Monday, August 28, 2006

Spacetime topology change and black hole information

I'm in Erice right now, so posting may (or may not) be interrupted depending on how exciting the talks are :-)


Spacetime topology change and black hole information

Abstract: Topology change --- the creation of a disconnected baby universe --- due to black hole collapse may resolve the information loss paradox. Evolution from an early time Cauchy surface to a final surface which includes a slice of the disconnected region can be unitary and consistent with conventional quantum mechanics. We discuss the issue of cluster decomposition, showing that any violations thereof are likely to be unobservably small. Topology change is similar to the black hole remnant scenario and only requires assumptions about the behavior of quantum gravity in planckian regimes. It does not require non-locality or any modification of low-energy physics.

I don't necessarily want to claim that topology change is plausible. But, it does suggest that we can't make progress on the black hole information problem by low-energy means alone, since there are possible solutions that have unobservable low-energy effects and depend on how quantum gravity behaves at planck densities.

I got some email already pointing me to the following interesting papers on this issue. The first two are by Ted Jacobson and the last by Easson and Brandenberger. All discuss, in one way or another, the possibility that things which fall into black holes end up "somewhere else" and the relation to the information loss paradox.


More. Early work by Mukhanov and Frolov on connecting deSitter space to the black hole interior (they assume strong planckian dynamics leads to a symmetrical equation of state with stress tensor proportional to g_mn, so deSitter is natural): (too old for arXiv).

There are also apparently many loop QG papers suggesting a repulsive equation of state at planck density, which is what is needed to have expansion instead of a singularity. I haven't tracked those papers down, but will add them here and to the revision of the paper. Also, Lee Smolin long ago proposed that black hole collapse might lead to new universe creation, although I believe that was part of a cosmological selection proposal and not to solve the information loss problem.

Interestingly, there seem to be two camps on this issue. People from a string theory background seem convinced that only the two traditional solutions are viable: locality violation and quantum xeroxing at the semiclassical horizon (possibly due to stringy effects and bh complementarity), or remnants. In the relativist community it seems people find the topology change option rather obvious and wonder why I wasn't aware of these earlier references. I'd like to put the two sides in a seminar room somewhere to mix it up! :-)
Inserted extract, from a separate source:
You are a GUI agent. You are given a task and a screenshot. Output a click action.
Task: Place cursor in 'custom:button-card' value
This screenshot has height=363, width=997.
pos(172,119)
I came to this from the stringy side -- the review articles I cite are by Strominger, Banks, Giddings and Susskind, so I thought arguing the feasibility of the topology change scenario to be an uphill fight. The very first thing I do in the paper is present the two main objections to the idea. The first objection, that pure to mixed evolution (even at an effective level) must entail energy non-conservation, seems to have been discussed before by relativists (e.g., Wald). But the second objection, regarding cluster decomposition violation (multiple baby universe creation amplitudes don't factorize even when the black hole collapses are widely separated) does not seem to have been widely discussed.